Network World - Well, as we are just a hop, skip and an eggnog away from putting on silly hats, drinking champagne, and kissing random people as we bid goodbye to the year, it behooves me to look into the digital rearview mirror and ponder what we can see rushing away from us.
And it has been quite a year. I covered much of what had stood out over the last eleven months in my late November Backspin column The Eighth Annual Gibbs Golden Turkey Awards.
In that column I castigated the Federal Communications Commission for its clumsy handling of its Net Neutrality Rules; the supporters of J.Res.6, a resolution that attempted (unsuccessfully) to overturn those same Neutrality Rules; HP, Netflix, and Research in Motion for their maladroit management and lack of strategic planning; Google for its ill-conceived "true names" policy and for idiotically collecting unsecured WiFi data; people who have unsecured WiFi access points; Nokia for thinking that Windows Phone 7 could save them; and Microsoft for making Internet Explorer a wretched piece of $%^$.

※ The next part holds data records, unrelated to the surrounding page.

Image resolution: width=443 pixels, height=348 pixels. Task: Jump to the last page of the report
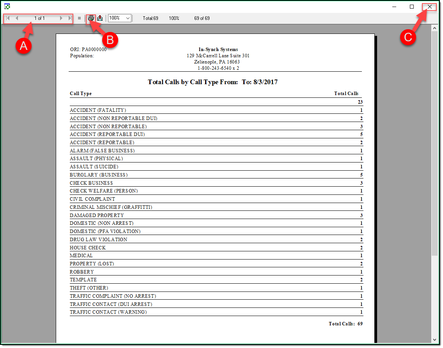tap(70, 18)
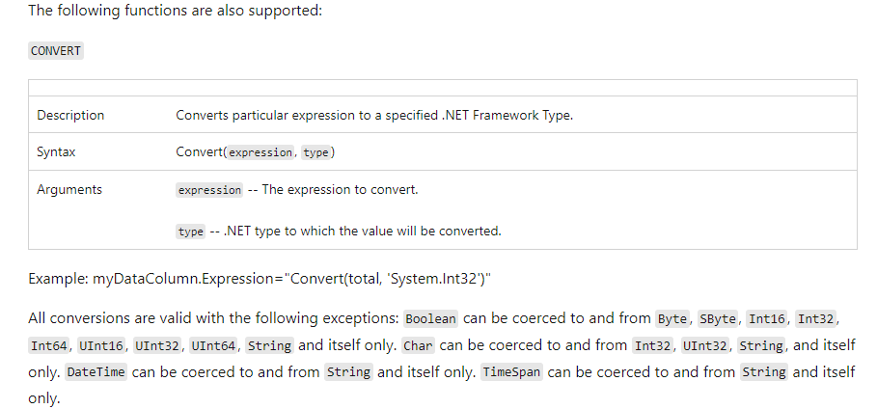Click the expression code tag in Syntax row
Viewport: 877px width, 409px height.
(260, 152)
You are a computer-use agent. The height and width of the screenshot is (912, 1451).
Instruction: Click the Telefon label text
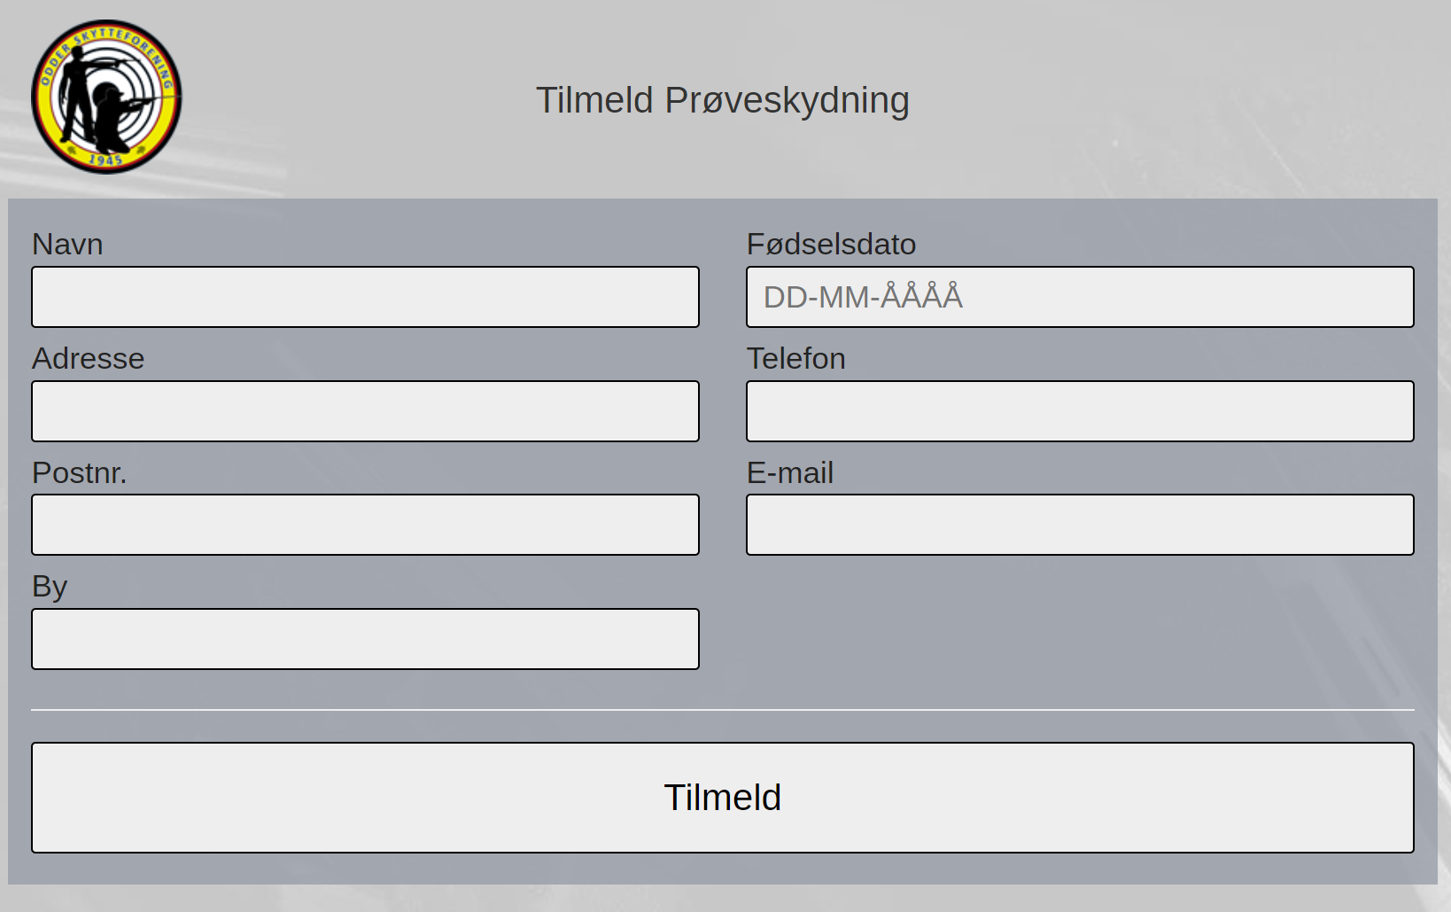pyautogui.click(x=795, y=358)
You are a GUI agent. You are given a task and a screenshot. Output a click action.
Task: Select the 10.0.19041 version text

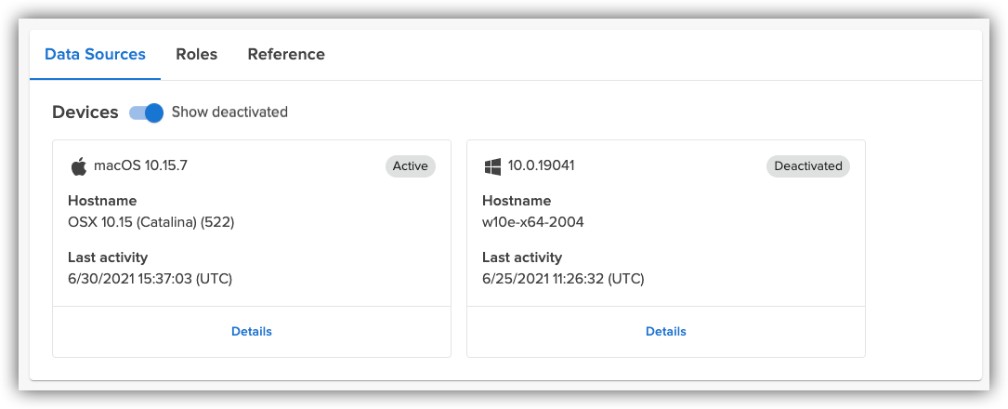(x=541, y=166)
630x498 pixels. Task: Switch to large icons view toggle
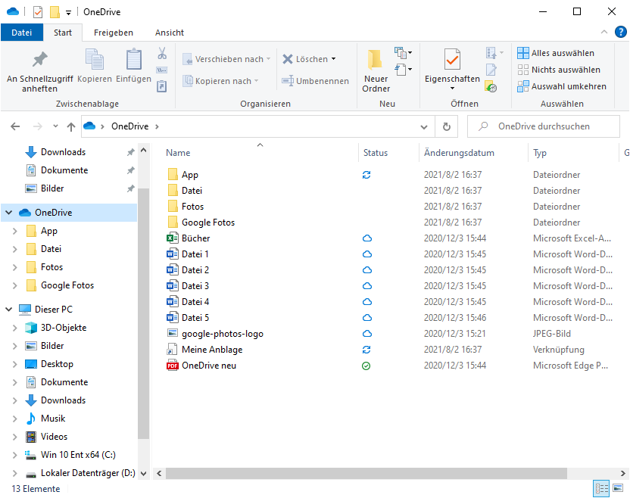pos(619,489)
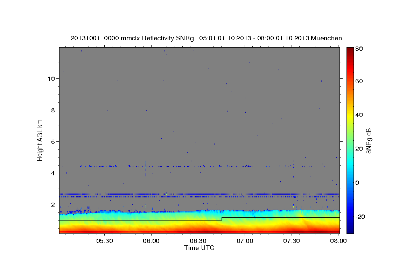Screen dimensions: 420x280
Task: Click the 2 km height tick label
Action: coord(53,205)
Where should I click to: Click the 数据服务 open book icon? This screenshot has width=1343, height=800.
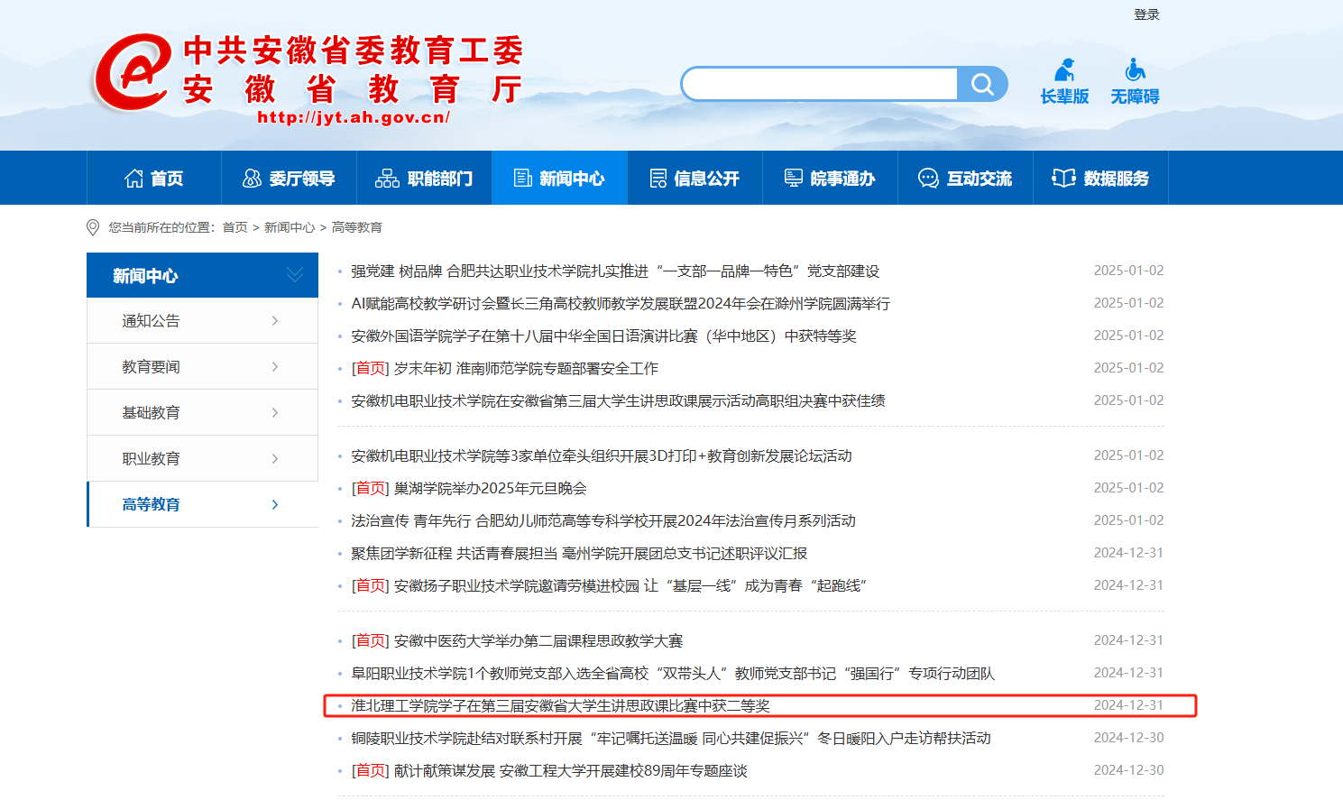coord(1063,179)
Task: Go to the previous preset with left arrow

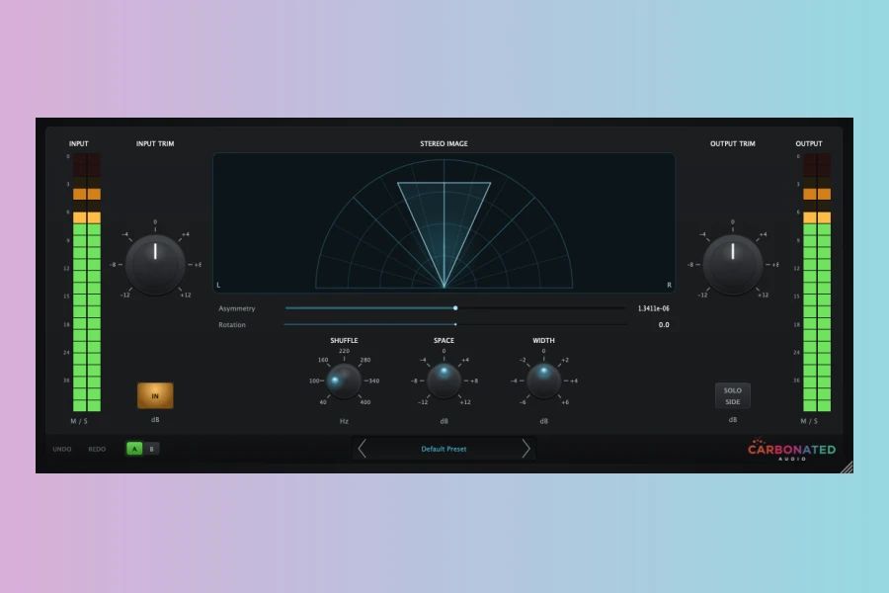Action: pyautogui.click(x=362, y=449)
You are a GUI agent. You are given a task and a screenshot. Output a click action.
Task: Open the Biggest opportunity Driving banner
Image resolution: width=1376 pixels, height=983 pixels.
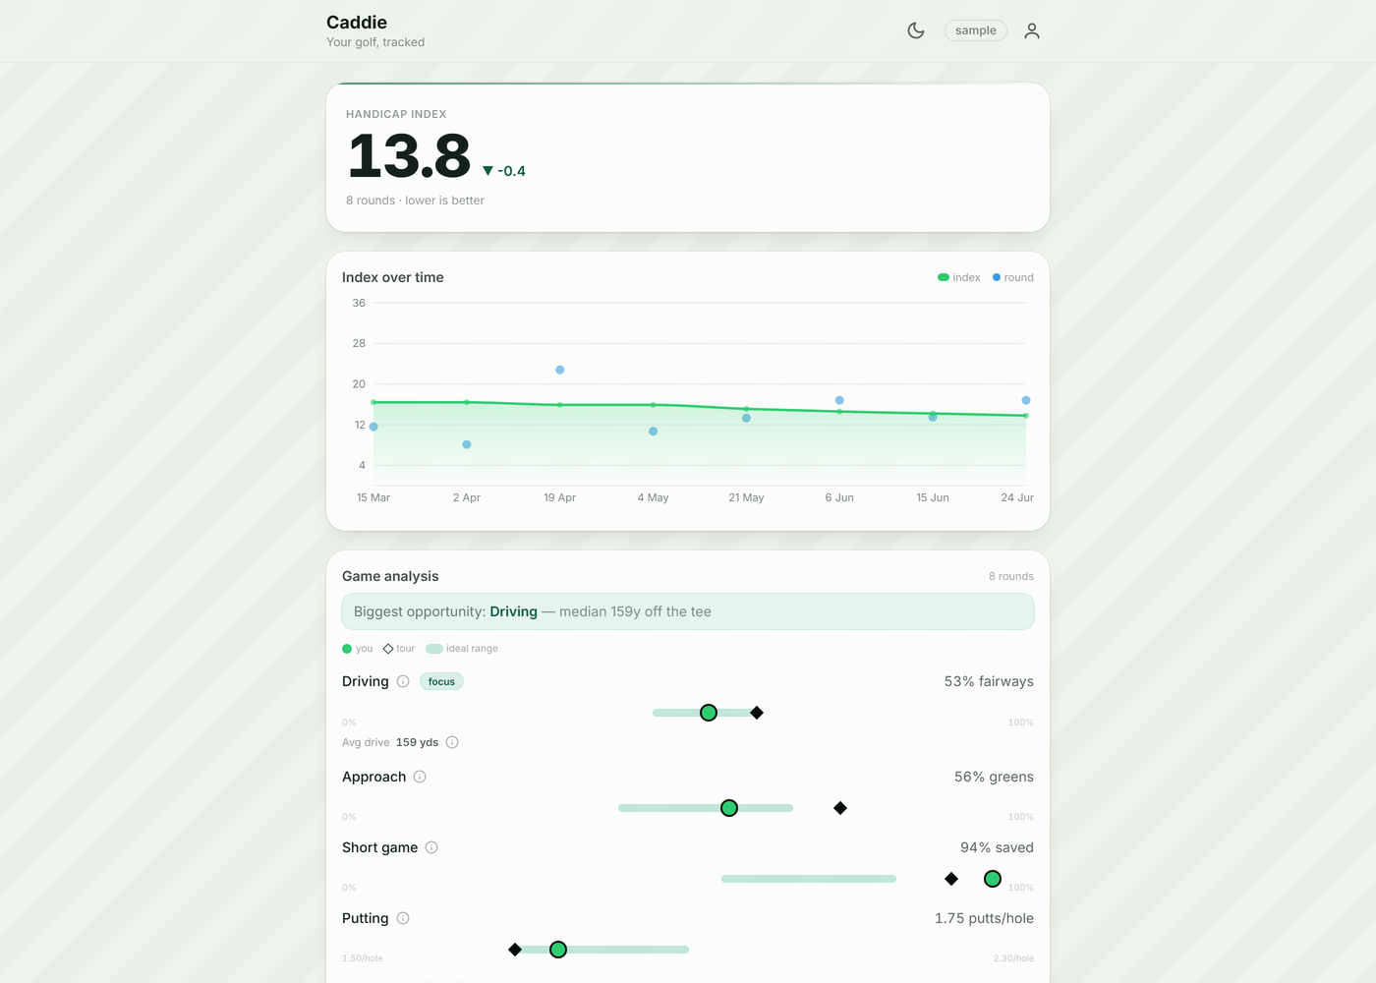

The icing on the rotten turducken and the winner of the Grand Golden Turkey was the ongoing effort by the forces of Big Media to push bills through the House and the Senate that would allow the DOJ to shutter Web sites that were accused of piracy. These bills, "Preventing Real Online Threats to Economic Creativity and Theft of Intellectual Property Act of 2011" (the "PROTECT IP Act"), and the "Stop Online Piracy Act" (SOPA) would, if passed, legalize the violation of "due process" by assuming guilt before innocence.
Note that these wretched efforts are by no means over and, without you voicing your opposition (I recommend checking out stopcensorship.org), there's still a real risk that these bills will become law!
Since my November column we've had CIQgate, the brouhaha over the use of CarrierIQ's embedded software by cellular service providers to report on what consumer's smartphones are doing. While the whole fracas is still up in the air, CIQgate seems to be both less and more than it first appeared.
CIQgate was less because it seems that the level of information gathered was not as invasive as was first claimed. On the other hand it was also more because the potential for abuse of cell user's privacy by the carriers and the government is not inconsiderable given the nature of the software.
Altogether the outstanding issues and entities make a pretty sad collection. If you look at the list from on high you might reasonably conclude that in the world of IT business, 2011 was the year of klutzes, kluges, ignorance and apathy. And, to some extent, you'd be right.